Naming folders is pretty basic. You can name a folder anything you want when you create it, or you can rename it later whenever you want. There are some restrictions for which characters you can’t use in a folder name e.g., you cannot use a slash or an asterisk in the name as both these characters are used by the system. What you can do is use emoji in folder names. It may not be the most intuitive way to name folders but if you benefit from visual elements, then adding one to a folder name might be a good idea.
Emoji in folder names
Windows 10 has a handy emoji panel in one of its newer versions. If you’re on Windows 10 1803 or 1809, you can access this panel by tapping Win+; on your keyboard.
To use emoji in a folder’s name, navigate to the folder, and click its name to edit it. When the name field enters edit mode, tap Win+; to open the emoji panel. Once the emoji panel is open, click the various emoji you want to include in the folder name.
You can use a combination of numbers, letters, and emoji. Once you’re done entering emoji, close the panel and tap the enter key once to save the new folder name.
The emoji won’t be colored. In fact, they won’t look anything like they do in the emoji panel. You will see the basic black and white emoji that Windows had before it added the emoji panel. This same trick works with naming files.
You won’t have any trouble using emoji in either file or folder names however, you will run into some difficulty when you try to access these files or folders over a network, via a link in other apps (e.g. linking a file in MS Word), or calling it in Command Prompt.

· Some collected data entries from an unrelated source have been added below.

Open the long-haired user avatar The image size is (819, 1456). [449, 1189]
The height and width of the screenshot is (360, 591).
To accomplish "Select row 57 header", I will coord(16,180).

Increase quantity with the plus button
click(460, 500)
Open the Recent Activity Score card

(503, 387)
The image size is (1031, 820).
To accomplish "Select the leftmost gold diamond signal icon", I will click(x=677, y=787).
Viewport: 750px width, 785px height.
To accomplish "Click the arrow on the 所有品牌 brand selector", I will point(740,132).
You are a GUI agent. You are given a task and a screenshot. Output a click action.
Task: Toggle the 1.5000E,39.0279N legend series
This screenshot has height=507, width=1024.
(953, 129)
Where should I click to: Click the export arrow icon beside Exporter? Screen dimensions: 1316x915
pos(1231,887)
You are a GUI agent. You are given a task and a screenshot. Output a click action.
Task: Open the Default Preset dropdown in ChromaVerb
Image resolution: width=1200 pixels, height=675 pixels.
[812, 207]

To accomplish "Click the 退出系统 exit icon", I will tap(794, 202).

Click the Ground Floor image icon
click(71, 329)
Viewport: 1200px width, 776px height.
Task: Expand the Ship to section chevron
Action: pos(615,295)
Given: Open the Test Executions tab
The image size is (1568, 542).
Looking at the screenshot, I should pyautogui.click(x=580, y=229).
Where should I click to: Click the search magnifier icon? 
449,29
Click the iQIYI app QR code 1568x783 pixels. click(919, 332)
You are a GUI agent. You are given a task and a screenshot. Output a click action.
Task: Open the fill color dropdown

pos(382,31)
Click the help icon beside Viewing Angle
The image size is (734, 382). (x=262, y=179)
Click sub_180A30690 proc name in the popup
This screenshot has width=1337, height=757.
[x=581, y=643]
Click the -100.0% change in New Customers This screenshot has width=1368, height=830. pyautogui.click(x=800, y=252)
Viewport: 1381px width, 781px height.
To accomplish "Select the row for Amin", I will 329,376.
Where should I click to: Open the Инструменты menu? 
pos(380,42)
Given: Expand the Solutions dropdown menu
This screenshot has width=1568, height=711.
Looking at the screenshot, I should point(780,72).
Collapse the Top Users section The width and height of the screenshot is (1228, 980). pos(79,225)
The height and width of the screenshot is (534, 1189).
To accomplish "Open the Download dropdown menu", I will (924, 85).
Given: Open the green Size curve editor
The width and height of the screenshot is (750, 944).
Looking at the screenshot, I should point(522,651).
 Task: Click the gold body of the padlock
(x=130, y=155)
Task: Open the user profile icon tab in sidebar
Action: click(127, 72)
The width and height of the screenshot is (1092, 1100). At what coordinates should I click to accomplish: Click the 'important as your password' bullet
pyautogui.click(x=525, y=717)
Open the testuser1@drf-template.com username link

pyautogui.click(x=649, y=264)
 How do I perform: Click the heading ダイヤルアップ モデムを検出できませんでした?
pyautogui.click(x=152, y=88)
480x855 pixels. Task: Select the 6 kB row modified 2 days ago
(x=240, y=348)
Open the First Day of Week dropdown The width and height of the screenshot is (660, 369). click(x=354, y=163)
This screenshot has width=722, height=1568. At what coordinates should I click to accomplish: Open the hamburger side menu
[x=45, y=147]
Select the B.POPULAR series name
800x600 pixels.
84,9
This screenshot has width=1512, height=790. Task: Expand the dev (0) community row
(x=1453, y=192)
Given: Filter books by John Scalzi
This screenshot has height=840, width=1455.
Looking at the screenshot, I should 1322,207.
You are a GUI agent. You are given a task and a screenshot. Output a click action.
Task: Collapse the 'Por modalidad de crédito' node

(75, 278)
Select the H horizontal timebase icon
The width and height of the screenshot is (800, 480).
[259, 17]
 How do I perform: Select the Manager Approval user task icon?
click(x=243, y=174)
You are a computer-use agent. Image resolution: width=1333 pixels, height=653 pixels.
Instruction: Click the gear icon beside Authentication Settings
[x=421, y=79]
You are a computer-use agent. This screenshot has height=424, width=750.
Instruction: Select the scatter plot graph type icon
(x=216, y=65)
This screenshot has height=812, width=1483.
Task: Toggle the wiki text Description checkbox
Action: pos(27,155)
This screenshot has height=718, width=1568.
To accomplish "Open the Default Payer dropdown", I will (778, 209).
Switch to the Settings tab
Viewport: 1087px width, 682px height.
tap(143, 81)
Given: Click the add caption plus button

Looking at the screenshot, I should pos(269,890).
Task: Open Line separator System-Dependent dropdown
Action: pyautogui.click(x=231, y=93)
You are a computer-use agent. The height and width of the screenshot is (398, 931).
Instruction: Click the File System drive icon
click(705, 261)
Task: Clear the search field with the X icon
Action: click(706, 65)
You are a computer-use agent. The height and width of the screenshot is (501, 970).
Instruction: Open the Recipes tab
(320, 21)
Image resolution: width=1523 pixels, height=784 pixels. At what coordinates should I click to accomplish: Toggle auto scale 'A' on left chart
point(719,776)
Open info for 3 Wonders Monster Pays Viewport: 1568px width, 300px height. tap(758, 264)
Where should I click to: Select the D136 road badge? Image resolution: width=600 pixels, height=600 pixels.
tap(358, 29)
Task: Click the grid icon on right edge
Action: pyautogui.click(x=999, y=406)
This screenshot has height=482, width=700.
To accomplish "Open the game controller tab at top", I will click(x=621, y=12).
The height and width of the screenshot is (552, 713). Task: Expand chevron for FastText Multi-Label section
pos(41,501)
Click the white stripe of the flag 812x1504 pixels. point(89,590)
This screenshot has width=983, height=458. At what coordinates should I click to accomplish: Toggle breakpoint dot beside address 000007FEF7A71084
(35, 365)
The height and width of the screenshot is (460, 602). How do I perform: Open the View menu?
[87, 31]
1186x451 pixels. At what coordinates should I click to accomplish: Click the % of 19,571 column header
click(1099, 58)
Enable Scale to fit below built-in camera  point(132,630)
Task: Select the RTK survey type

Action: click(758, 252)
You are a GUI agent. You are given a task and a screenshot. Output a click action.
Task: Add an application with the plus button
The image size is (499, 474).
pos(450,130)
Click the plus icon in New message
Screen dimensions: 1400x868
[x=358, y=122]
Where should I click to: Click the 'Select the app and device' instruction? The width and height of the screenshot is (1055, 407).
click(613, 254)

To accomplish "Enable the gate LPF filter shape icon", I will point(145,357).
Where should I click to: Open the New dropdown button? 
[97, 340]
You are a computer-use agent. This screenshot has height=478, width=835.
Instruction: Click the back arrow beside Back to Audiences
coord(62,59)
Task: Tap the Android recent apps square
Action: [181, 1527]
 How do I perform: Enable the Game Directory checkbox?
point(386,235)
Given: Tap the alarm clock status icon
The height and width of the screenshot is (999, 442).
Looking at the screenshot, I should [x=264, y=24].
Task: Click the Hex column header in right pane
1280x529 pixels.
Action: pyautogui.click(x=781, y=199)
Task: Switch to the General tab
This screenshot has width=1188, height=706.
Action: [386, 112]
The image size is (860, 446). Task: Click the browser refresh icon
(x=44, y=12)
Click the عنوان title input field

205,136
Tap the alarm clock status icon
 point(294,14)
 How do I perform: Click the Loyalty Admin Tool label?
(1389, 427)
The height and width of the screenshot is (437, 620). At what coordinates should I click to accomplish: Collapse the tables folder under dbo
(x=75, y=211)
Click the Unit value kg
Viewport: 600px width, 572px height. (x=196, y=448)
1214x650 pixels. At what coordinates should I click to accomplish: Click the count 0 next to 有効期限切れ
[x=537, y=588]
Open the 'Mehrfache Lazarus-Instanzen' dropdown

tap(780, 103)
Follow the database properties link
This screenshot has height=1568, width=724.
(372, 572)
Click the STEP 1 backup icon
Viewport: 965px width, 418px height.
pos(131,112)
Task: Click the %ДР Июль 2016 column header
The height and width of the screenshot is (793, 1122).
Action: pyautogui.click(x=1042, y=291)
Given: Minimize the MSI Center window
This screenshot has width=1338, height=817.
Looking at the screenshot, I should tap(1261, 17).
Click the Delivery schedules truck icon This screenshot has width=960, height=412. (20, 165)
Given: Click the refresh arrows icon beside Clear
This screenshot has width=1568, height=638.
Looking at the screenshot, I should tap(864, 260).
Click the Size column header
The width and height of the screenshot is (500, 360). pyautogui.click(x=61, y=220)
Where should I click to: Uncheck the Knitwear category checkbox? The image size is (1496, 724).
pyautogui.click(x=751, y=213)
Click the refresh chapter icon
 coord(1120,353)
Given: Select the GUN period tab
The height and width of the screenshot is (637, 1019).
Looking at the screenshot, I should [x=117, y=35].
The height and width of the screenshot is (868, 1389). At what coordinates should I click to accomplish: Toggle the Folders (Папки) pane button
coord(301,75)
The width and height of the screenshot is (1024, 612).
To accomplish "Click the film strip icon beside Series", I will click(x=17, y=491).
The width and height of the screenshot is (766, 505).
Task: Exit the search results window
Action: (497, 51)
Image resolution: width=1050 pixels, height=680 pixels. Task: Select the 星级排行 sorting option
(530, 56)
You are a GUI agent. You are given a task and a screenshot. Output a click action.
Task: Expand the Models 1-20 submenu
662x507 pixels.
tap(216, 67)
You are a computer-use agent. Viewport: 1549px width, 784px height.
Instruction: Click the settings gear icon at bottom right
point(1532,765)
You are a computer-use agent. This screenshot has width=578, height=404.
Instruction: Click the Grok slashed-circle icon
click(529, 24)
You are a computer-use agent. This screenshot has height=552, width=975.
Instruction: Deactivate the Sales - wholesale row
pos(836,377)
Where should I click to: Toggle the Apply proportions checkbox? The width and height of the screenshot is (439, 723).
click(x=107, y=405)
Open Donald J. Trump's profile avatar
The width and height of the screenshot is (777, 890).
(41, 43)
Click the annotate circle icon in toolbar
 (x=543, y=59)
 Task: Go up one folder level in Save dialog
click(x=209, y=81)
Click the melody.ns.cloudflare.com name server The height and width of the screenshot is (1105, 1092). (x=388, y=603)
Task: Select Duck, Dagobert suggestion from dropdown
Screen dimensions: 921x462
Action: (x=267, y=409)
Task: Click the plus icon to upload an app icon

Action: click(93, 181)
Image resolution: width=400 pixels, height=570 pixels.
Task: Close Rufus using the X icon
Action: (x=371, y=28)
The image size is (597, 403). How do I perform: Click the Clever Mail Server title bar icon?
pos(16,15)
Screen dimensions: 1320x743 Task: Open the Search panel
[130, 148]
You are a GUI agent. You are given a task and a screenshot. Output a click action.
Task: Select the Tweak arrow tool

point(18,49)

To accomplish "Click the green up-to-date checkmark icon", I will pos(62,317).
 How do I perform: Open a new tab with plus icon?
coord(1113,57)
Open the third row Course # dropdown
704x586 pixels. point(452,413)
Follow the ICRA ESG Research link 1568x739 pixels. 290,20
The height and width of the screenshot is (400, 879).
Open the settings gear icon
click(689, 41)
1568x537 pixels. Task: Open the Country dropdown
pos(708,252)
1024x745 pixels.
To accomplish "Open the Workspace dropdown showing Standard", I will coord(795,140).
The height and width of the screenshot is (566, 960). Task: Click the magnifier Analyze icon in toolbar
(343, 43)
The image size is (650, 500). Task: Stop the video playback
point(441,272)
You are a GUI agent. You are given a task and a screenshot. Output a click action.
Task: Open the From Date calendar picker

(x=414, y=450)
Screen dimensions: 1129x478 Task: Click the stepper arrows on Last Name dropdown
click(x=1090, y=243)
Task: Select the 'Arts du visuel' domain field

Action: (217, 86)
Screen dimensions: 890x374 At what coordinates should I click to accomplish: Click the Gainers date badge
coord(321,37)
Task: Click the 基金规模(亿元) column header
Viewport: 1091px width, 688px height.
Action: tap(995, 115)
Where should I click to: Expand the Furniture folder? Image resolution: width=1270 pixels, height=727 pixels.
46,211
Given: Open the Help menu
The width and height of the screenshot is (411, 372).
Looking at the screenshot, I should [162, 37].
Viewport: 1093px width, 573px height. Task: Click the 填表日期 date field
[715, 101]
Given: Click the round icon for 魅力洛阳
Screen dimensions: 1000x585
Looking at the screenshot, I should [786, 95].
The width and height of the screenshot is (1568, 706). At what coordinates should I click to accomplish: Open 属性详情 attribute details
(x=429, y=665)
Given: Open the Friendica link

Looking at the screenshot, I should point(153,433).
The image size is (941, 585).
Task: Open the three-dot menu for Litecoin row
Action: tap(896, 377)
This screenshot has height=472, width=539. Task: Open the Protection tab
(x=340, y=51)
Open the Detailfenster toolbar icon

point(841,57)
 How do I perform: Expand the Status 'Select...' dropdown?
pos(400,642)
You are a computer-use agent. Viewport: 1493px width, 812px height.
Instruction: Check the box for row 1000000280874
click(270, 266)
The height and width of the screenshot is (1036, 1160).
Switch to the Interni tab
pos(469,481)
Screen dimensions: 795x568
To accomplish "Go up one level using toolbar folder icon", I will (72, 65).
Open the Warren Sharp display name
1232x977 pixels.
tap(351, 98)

This is because, while Windows 10 can display emoji, it cannot change the rules that apply when files are linked to over the network or the command line. Both still have their own restrictions. That’s not to say you won’t be able to access them at all. You may need to figure out what unicode applies to the emoji you used and try that in the file/folder name when you try to link to it. Again, apps may have problems with it so if the file or folder is going to be shared with other users, it’s better to stick with alphanumeric names.